- **Your goal**:
Please copy every line of the material exactly.

- **Task inputs**:
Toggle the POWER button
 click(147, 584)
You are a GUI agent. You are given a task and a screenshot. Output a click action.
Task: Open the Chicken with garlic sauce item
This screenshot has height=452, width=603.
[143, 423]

- **Solution below**:
Toggle the POWER button
 click(147, 584)
You are a GUI agent. You are given a task and a screenshot. Output a click action.
Task: Open the Chicken with garlic sauce item
This screenshot has height=452, width=603.
[143, 423]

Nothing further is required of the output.